La caída del régimen de Nicolás Maduro en Venezuela ha sacudido los cimientos de la política latinoamericana. Después de años de crisis humanitaria, éxodo masivo y retórica antiimperialista, el dictador que se decía "invencible" fue removido del poder sin la esperada resistencia de sus seguidores.
La noticia recorrió el mundo con rapidez, dejando una pregunta incómoda: ¿qué viene después? El chavismo reaccionó con un formalismo constitucional y un silencio estratégico, lo que despierta dudas sobre si realmente hubo una caída del poder o simplemente un cambio de manos.
Delcy Rodríguez asumió la presidencia encargada, generando la sensación de que el régimen busca una continuidad administrada. El discurso antiimperialista terminó rindiéndose sin disparar una sola consigna, y las bases chavistas observaron en silencio, como si entendieran que el guion había terminado sin aviso.

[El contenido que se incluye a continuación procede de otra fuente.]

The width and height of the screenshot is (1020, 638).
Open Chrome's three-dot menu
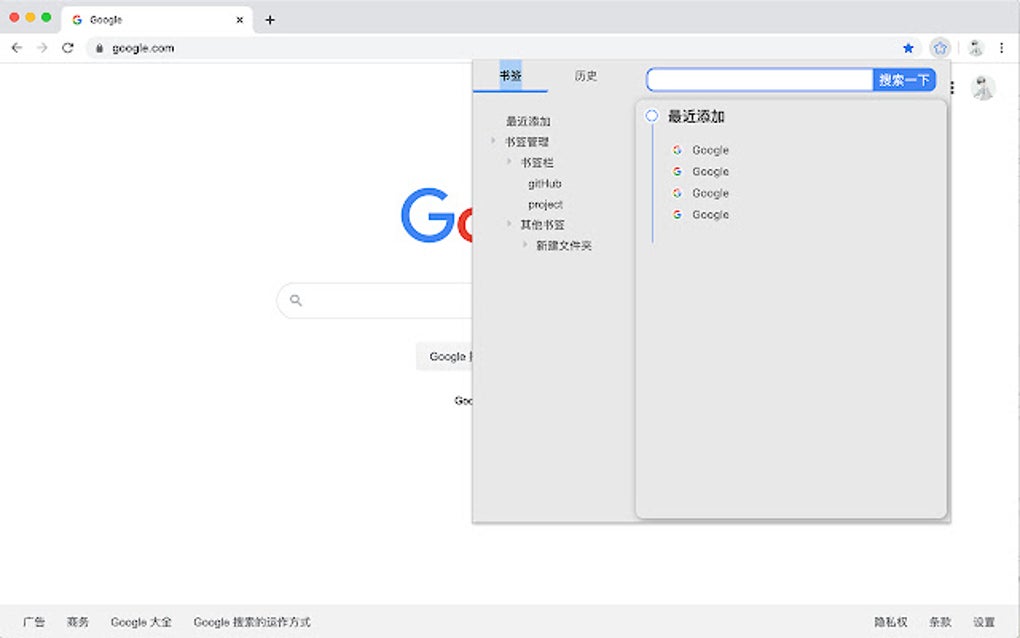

La caída de Maduro representa una oportunidad histórica para Venezuela, pero también plantea una bifurcación. El país necesita una transformación real, más allá de un simple relevo administrativo. El silencio del chavismo no parece reflexivo, sino calculado, lo que genera dudas sobre si realmente se ha producido el fin del régimen o si solo ha cambiado de manos.
Mientras el pueblo venezolano espera verdad, justicia y un futuro mejor, la pregunta sigue resonando: ¿Maduro cayó y el chavismo también calló?